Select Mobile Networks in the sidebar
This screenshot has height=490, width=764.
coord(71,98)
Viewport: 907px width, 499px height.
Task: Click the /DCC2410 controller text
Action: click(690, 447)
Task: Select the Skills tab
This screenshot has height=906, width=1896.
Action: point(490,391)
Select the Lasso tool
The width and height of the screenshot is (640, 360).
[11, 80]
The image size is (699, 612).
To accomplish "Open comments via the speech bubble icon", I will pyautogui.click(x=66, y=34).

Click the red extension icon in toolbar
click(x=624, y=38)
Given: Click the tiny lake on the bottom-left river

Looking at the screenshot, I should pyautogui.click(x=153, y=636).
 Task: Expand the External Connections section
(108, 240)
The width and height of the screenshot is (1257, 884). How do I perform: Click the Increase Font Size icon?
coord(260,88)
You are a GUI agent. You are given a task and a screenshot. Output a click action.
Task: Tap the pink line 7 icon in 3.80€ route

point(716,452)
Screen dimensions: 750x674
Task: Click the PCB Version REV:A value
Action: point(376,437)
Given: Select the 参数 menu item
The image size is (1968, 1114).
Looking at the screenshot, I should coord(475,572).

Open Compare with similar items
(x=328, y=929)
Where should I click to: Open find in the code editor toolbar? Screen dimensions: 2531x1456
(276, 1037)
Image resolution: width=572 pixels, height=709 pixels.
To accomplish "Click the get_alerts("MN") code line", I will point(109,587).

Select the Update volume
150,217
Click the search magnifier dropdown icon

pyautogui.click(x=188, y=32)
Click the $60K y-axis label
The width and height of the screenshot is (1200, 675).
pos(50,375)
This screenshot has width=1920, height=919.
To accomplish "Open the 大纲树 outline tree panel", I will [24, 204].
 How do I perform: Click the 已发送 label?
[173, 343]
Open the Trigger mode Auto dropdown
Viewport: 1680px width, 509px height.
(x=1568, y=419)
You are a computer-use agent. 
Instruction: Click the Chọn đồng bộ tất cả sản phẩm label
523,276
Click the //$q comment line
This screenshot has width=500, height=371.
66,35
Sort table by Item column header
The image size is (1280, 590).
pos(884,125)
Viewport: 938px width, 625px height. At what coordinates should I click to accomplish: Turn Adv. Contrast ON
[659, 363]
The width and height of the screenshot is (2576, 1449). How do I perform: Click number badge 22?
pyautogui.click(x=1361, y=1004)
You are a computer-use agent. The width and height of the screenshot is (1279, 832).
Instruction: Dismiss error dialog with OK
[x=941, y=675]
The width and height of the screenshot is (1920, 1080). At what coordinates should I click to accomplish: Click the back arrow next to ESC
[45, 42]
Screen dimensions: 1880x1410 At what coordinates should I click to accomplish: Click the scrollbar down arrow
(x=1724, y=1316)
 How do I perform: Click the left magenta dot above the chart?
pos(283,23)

(YOUR GOAL)
Set out every line of the items above as a numbered list, omitting the blank lines.

(EXERCISE ANSWER)
1. Select Mobile Networks in the sidebar
2. This screenshot has height=490, width=764.
3. coord(71,98)
4. Viewport: 907px width, 499px height.
5. Task: Click the /DCC2410 controller text
6. Action: click(690, 447)
7. Task: Select the Skills tab
8. This screenshot has height=906, width=1896.
9. Action: point(490,391)
10. Select the Lasso tool
11. The width and height of the screenshot is (640, 360).
12. [11, 80]
13. The image size is (699, 612).
14. To accomplish "Open comments via the speech bubble icon", I will pyautogui.click(x=66, y=34).
15. Click the red extension icon in toolbar
16. click(x=624, y=38)
17. Given: Click the tiny lake on the bottom-left river
18. Looking at the screenshot, I should pyautogui.click(x=153, y=636).
19.  Task: Expand the External Connections section
20. (108, 240)
21. The width and height of the screenshot is (1257, 884). How do I perform: Click the Increase Font Size icon?
22. coord(260,88)
23. You are a GUI agent. You are given a task and a screenshot. Output a click action.
24. Task: Tap the pink line 7 icon in 3.80€ route
25. point(716,452)
26. Screen dimensions: 750x674
27. Task: Click the PCB Version REV:A value
28. Action: point(376,437)
29. Given: Select the 参数 menu item
30. The image size is (1968, 1114).
31. Looking at the screenshot, I should coord(475,572).
32. Open Compare with similar items
33. (x=328, y=929)
34. Where should I click to: Open find in the code editor toolbar? Screen dimensions: 2531x1456
35. (276, 1037)
36. Image resolution: width=572 pixels, height=709 pixels.
37. To accomplish "Click the get_alerts("MN") code line", I will point(109,587).
38. Select the Update volume
39. 150,217
40. Click the search magnifier dropdown icon
41. pyautogui.click(x=188, y=32)
42. Click the $60K y-axis label
43. The width and height of the screenshot is (1200, 675).
44. pos(50,375)
45. This screenshot has width=1920, height=919.
46. To accomplish "Open the 大纲树 outline tree panel", I will [24, 204].
47.  How do I perform: Click the 已发送 label?
48. [173, 343]
49. Open the Trigger mode Auto dropdown
50. Viewport: 1680px width, 509px height.
51. (x=1568, y=419)
52. You are a computer-use agent. 
53. Instruction: Click the Chọn đồng bộ tất cả sản phẩm label
54. 523,276
55. Click the //$q comment line
56. This screenshot has width=500, height=371.
57. 66,35
58. Sort table by Item column header
59. The image size is (1280, 590).
60. pos(884,125)
61. Viewport: 938px width, 625px height. At what coordinates should I click to accomplish: Turn Adv. Contrast ON
62. [659, 363]
63. The width and height of the screenshot is (2576, 1449). How do I perform: Click number badge 22?
64. pyautogui.click(x=1361, y=1004)
65. You are a computer-use agent. The width and height of the screenshot is (1279, 832).
66. Instruction: Dismiss error dialog with OK
67. [x=941, y=675]
68. The width and height of the screenshot is (1920, 1080). At what coordinates should I click to accomplish: Click the back arrow next to ESC
69. [45, 42]
70. Screen dimensions: 1880x1410 At what coordinates should I click to accomplish: Click the scrollbar down arrow
71. (x=1724, y=1316)
72.  How do I perform: Click the left magenta dot above the chart?
73. pos(283,23)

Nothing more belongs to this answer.